I attempted to remotely reboot (using shutdown) the machine which only seemed to
cause the system load to rise to 8 and stay there. I could still log in and
attempted to reboot using reboot, the machine did not reboot and needed to be
Hope this helps.
Some more info that might help:
We only observe this error on a Dell poweredge 4600. Two other P4 machines that
use the 3com 996BT NIC do not report this error at all.
This is kernel ID line from the machine that keeps reporting this error:
Dec 8 20:49:40 simba kernel: eth0: Tigon3 [partno(BCM95700A6) rev 7104
PHY(5401)] (PCI:66MHz:64-bit) 10/100/1000BaseT Ethernet 00:06:5b:88:dc:7f
This is the kernel ID line from one of the machines that do not crash:
Dec 8 18:06:44 monalisa kernel: eth0: Tigon3 [partno(3C996B-T) rev 0105
PHY(5701)] (PCI:33MHz:32-bit) 10/100/1000BaseT Ethernet 00:04:76:f1:0a:86
I spoke too soon. All three machines have now crashed with the 2.4.18-18.7.x
Could this be related to 69920?
Yes, the kernel 2.4.18-18.7.x tg3 crash is the one solved by driver version 1.2,
mentioned in bug 69920 :)
Should be fixed in experiment #1 rpms, below.
[snip comment from other bug report]
To all still experiencing problems,
1) please boot with "noapic" on the kernel command line. You can run "cat
/proc/cmdline" to check for sure.
2) I have posted some new rpms for testing, based on the latest errata:
latest production tg3 release, 1.2a, built into unofficial rpms:
but I would like people to test my experiment which should provide additional
...and if that doesn't work for people, fall back to experiment 2:
Feedback requested! On several systems, there is evidence that the lock-ups are
not directly related to driver but more to system board. So please make sure to
attach 'dmesg' and 'lspci -vvv' output in future bug reports.
Are these additional changes to the 2.4.18-19.7.x kernel? We just put that on
one of our P4 with a 996BT NIC and we'll see how that runs for a few days.

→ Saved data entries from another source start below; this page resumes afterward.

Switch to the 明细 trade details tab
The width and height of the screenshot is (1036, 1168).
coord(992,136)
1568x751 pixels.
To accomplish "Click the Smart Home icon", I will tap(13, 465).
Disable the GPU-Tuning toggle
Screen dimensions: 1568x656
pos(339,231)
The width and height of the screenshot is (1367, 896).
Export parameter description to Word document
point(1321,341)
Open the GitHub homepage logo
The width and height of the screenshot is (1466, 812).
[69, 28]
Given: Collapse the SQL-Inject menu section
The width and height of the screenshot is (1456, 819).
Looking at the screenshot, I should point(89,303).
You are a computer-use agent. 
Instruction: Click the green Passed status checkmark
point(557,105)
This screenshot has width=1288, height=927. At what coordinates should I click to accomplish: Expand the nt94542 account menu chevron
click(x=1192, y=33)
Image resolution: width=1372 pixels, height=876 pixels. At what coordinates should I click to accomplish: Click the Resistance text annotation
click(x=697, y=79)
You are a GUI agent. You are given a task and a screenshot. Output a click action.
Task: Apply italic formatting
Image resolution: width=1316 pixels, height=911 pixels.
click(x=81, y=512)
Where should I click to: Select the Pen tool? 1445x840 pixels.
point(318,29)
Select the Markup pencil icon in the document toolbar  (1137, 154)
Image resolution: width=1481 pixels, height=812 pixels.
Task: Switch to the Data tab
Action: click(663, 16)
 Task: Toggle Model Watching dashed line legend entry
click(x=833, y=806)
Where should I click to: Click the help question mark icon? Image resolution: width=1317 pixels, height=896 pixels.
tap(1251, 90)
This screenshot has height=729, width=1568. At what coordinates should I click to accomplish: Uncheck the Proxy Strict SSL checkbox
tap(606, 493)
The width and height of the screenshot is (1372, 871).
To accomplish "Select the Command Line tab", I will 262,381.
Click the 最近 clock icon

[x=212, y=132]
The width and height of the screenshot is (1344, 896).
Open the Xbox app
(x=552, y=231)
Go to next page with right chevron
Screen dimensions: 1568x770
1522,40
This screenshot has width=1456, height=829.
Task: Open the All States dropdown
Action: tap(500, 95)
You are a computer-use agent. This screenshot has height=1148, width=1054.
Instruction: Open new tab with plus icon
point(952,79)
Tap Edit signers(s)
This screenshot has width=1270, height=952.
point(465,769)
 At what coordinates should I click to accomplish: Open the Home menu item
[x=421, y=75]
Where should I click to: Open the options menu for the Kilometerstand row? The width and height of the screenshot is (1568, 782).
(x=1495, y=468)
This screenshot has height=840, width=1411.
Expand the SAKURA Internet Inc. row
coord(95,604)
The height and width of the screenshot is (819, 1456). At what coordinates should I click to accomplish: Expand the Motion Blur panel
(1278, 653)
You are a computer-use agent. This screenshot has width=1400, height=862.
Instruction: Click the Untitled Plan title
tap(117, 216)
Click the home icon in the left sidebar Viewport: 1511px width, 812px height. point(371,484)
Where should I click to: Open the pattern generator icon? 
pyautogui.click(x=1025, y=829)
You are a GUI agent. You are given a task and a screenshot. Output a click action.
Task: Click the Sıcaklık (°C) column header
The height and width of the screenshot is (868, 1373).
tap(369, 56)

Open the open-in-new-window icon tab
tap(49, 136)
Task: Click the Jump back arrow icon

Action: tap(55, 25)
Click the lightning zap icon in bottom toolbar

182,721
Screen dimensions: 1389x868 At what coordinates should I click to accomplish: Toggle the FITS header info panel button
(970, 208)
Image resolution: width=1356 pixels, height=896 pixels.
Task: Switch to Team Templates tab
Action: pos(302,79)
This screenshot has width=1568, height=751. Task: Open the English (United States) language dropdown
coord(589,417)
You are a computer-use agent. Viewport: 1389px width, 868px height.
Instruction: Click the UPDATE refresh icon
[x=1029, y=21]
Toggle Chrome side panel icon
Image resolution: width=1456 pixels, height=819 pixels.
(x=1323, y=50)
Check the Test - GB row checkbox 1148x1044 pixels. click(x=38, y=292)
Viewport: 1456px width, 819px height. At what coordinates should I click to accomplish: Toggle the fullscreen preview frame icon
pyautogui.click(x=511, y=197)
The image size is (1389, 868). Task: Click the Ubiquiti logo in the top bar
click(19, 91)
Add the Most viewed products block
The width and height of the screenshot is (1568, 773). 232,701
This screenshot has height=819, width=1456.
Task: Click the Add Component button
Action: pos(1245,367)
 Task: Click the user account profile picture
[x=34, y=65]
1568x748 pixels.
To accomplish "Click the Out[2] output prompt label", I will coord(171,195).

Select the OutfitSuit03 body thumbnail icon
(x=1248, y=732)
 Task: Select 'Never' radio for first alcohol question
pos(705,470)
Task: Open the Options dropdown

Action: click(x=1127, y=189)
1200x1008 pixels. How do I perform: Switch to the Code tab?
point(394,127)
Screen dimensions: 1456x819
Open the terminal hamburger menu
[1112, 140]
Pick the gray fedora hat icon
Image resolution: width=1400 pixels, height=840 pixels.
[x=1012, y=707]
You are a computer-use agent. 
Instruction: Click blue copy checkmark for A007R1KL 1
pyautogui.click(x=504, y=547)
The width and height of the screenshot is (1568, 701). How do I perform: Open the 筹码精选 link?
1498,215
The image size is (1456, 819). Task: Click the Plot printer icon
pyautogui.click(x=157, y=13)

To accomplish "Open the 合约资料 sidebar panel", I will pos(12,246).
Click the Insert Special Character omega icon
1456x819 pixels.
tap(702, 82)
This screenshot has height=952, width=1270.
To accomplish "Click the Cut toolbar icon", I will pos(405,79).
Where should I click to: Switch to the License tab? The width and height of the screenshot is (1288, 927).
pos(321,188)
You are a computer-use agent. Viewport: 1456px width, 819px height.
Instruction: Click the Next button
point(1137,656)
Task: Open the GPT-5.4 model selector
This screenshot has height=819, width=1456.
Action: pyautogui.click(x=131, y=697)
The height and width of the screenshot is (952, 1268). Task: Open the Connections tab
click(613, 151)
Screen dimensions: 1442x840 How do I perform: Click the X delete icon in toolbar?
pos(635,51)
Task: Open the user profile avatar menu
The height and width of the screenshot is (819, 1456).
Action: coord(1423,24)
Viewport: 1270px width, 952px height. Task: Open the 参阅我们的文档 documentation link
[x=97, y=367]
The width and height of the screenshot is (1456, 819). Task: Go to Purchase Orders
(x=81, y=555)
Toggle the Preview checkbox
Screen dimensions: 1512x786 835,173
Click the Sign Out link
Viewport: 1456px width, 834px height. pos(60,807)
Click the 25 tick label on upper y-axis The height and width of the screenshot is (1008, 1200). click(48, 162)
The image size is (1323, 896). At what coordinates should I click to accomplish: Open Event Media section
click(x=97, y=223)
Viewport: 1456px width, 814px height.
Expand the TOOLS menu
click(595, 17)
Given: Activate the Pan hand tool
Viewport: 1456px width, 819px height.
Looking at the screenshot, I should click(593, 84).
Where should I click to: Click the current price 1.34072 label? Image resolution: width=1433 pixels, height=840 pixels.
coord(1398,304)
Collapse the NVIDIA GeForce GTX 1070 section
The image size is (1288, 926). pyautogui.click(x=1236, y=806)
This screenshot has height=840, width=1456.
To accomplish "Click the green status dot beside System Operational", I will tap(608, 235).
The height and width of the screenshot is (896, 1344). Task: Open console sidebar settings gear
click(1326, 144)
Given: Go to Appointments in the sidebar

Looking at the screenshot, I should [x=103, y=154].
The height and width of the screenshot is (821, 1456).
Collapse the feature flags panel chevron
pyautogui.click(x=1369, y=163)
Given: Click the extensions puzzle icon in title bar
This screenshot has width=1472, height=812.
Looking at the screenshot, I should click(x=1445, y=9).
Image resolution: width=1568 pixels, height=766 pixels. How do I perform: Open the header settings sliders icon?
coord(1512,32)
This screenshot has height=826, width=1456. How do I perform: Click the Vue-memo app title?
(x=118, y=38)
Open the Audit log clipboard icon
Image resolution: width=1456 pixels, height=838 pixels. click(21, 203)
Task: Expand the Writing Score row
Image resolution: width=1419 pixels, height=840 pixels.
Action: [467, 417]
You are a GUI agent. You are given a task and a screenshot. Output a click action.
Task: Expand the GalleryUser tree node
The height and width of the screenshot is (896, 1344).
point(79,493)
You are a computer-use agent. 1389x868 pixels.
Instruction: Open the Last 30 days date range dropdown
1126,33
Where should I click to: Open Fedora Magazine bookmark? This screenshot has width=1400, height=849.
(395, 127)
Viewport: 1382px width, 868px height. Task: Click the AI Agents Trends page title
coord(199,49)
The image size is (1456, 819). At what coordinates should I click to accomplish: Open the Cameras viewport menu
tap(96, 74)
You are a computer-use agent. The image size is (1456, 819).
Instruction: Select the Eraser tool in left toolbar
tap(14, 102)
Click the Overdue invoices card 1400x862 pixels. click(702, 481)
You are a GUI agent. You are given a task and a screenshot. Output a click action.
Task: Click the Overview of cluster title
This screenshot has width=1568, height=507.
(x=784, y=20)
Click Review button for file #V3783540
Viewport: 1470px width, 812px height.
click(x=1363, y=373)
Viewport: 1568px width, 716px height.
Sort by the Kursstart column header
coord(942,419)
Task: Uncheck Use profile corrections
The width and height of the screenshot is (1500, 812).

This is fixed in the current 8.1 beta kernels, and also the
unofficial-errata-kernel version "aragorn2" that I have posted at
http://people.redhat.com/jgarzik/pub/ The "aragorn2" kernels are based off of
Red Hat's latest official errata kernel, 2.4.18-19.8.0, with the addition of an
updated e1000 and bugfixed tg3 driver.